In Italia, ti perdonano tutto, tranne il successo, diceva il grande Enzo Ferrari, patron del Cavallino rampante. Così, se l’arma degli invidiosi è “la calunnia”, che, come dice Gioachino Rossini nel suo Barbiere di Siviglia «è un venticello, un’auretta assai gentile che insensibile, sottile, leggermente, dolcemente incomincia a sussurrar» che, crescendo, piano piano può arrivare ad esser una sorta di “colpo di cannone” o “un temporale”. Va ricordato che, per fortuna, non sempre va a finire come dice il grande musicista, ossia col «meschino calunniato, avvilito, calpestato» che «sotto il pubblico flagello per gran sorte ha crepar».

È il caso dei nostri grandi cuochi. Fin che stanno tra le quattro mura del loro ristorante, tutto bene. Quando il talento invece li porta ad essere richiesti in televisione, in eventi, in talk show o addirittura da aziende, come testimonial, apriti cielo. L'invidia, tuttavia, non di rado, rovina l’esistenza solo a chi la prova. Perché alcuni nostri chef al successo non son certo arrivati per caso. E il lungo percorso di gavetta, il valore dei maestri, la professionalità acquisita e i talenti personali, rimangono, anche quando la notorietà fa parlare di loro per i ruoli svolti lontani dai fornelli.

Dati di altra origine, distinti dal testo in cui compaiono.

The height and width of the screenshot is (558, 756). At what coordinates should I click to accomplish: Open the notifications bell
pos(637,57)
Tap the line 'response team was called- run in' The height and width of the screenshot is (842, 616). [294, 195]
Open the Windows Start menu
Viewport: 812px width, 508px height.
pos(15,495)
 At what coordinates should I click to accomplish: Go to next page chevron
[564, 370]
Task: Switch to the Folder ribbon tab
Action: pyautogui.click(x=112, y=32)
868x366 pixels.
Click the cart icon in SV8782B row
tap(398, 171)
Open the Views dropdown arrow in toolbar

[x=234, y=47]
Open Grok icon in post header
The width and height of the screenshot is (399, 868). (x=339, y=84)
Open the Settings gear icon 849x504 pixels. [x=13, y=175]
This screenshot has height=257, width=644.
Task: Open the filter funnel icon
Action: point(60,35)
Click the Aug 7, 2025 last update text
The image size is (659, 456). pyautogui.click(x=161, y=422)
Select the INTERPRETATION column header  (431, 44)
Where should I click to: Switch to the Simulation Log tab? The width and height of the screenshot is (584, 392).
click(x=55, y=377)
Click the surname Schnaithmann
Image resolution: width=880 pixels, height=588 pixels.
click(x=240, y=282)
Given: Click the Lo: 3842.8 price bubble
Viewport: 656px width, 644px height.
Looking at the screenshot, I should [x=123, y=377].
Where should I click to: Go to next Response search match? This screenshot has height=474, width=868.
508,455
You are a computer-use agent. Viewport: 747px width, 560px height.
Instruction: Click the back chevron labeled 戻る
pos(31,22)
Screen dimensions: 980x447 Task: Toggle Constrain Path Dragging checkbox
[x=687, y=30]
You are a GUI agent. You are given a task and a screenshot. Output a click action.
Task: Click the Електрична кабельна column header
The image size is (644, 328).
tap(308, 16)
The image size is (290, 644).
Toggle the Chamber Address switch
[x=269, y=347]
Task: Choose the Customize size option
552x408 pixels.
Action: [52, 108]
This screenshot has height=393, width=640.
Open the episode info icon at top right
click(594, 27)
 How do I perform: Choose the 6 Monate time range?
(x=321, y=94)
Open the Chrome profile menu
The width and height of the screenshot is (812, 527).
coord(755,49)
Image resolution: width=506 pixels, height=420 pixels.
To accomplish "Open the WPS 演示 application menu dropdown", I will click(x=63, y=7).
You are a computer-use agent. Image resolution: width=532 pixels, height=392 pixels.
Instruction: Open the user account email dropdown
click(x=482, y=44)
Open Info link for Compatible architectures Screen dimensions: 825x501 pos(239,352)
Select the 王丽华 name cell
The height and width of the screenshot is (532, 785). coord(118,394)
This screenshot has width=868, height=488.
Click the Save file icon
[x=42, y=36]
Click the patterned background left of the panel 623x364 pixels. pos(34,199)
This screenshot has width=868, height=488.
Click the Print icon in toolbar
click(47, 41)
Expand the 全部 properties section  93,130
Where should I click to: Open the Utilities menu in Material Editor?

Esemplare, in questo senso, il caso del trio di fuoriclasse Berton, Cracco e Oldani, cresciuti alla scuola di Marchesi & Ducasse (e non con stage, ma lavorandoci, e a lungo), e poi al successo con loro ristoranti e quindi diventati personaggi pubblici, richiesti perché stimati sia dai media sia dal mondo imprenditoriale. Diventati anche imprenditori, oggi hanno tutti e tre un ristorante che li identifica. Ultimo, ma non ultimo, Carlo Cracco che, dopo mesi di lavori, ha inaugurato il suo locale in Galleria Vittorio Emanuele.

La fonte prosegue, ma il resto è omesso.